How to cite this article: Sivakumar A, Philips A. Prayer marks. CosmoDerma. 2023;3:177. doi: 10.25259/CSDM_220_2023
A 42-year-old Muslim woman presented with complaints of asymptomatic raised skin lesions over the bilateral feet and knees for a 5-year duration, initially started over the right foot and then progressed to involve the bilateral foot and knee region. She gives a history of praying five times daily in a sitting position (Julus). No other risk factors or comorbidities were present. On examination, well-defined hyperkeratotic lichenified plaques and thick callosities were noted mainly on the pressure-bearing sites of lateral feet, bilateral lateral malleoli, and knee [Figure 1a-c]. The rest of the cutaneous examination was within normal limits. Hence, the diagnosis of Prayer marks was considered and treated with a keratolytic cream.

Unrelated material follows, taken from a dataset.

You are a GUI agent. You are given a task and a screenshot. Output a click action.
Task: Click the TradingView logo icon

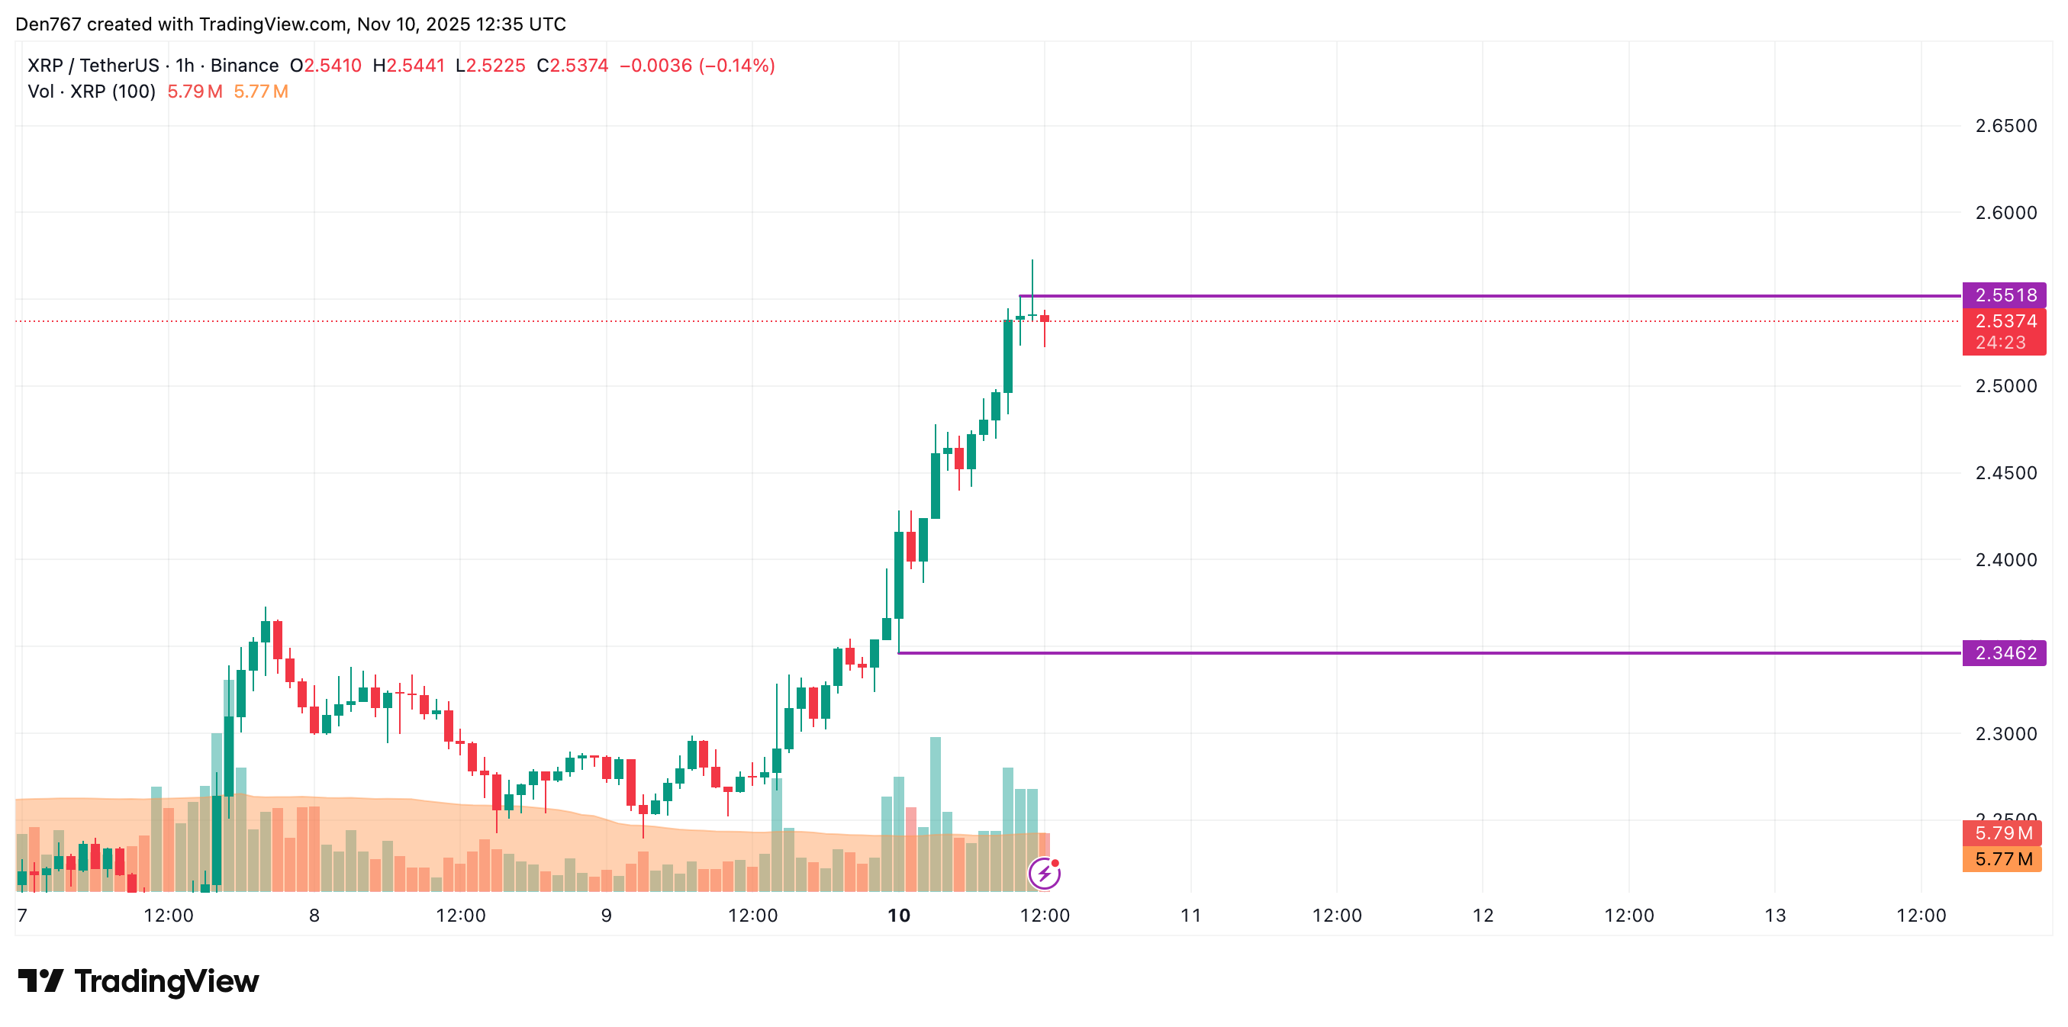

Prayer marks are common skin manifestations in people who pray regularly, especially among Muslims but have also been reported among Buddhists and Christians. The site of the lesions depends on the type of praying position such as sitting (Julus), bowing (ruku), prostration (sajda), and standing (Waquf). In the sitting position (Julus), the callosities are seen in the ankle, malleoli, and dorsum of feet referred to as the prayers foot, whereas the marks that occur in the forehead are referred to as Prayers bump or zebibah or devout sign, especially in males. Recognizing these marks help to differentiate from other clinical mimics and also localization of these lesions can serve as a clue to underlying illness such as chronic obstructive pulmonary disease, cardiac disease, and neuropathic disease. Rarely, these lesions can be complicated by ulceration, fissuring leading to cellulitis known as Mecca feet. Treatment can be done by mechanical abrasion with pumice stone along with topical keratolytic, and preventive measures such as soft clothing and woolen prayer mats can be used.